Prescriptive version of counting hyperplane arrangements In Hyperplane arrangement theory, Zaslavsky's Theorem necessarily bounds 
the number of bounded and unbounded regions in the complement of a real hyperplane arrangement. While this counting theorem is great, is there some thing more prescriptive which tells us which elements of the intersection lattice of the halfspaces resulting from the original arrangement are empty specifically? 
Given some affine arrangement $A$ and the exact normal and offset of the planes in $A$, and a corresponding halfspace intersection lattice $L$, if I know some subset of $L$ is non-empty then is there an algorithm or some algebraic formulation, which prescribes another subset of $L$ which is empty?
As an example, if I have some affine arrangement in $\mathbb{R}^1$ of two hyperplanes (points in this case)  $A,B$, then I know that either $A_l \cap B_r = \emptyset$ or $A_r \cap B_l = \emptyset$ where $A_r$ denotes the halfspace to the right of $A$ and $A_l$ notes that to the left.
 A: The question is confused.  The intersection poset of an affine arrangement is a semilattice, not necessarily a lattice.  It is defined as the set of non-empty intersections of subsets of A, so nothing in the semilattice is empty.
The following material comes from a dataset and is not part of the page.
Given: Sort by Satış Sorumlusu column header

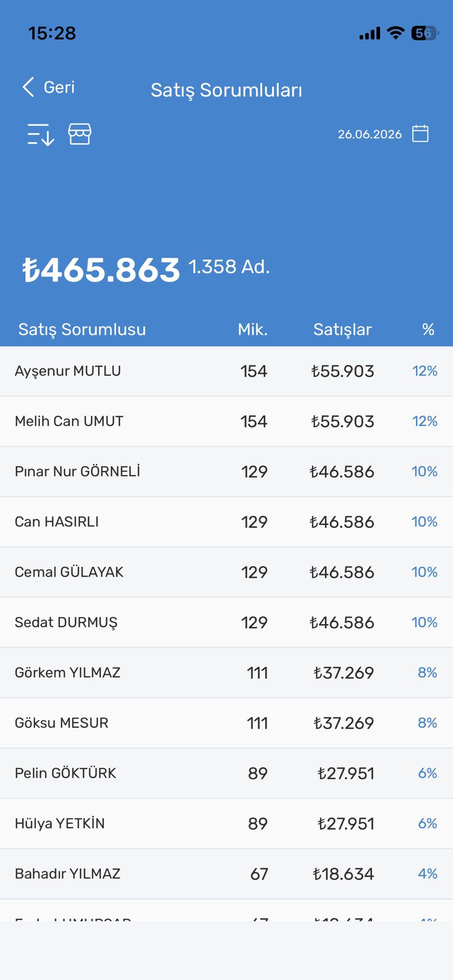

The example suggests that the question is about the intersections of half-spaces.  (I assume $R_r$ means $B_r$.)  This is separate from the intersection semilattice.
I am not sure, but I think that from the normal vectors and the intersection semilattice it is not possible to say which half-space intersections are empty.  It is possible for central arrangements (all hyperplanes contain 0) since the normal vectors determine everything, but I think for affine arrangements there is not enough information.  That is only an opinion.  
In the central case, the intersection is empty if and only if the normal vectors positively span the origin (if I remember correctly).  However, that seems neither necessary nor sufficient for affine hyperplanes.
This is a good question.  I'm sorry I can't answer it.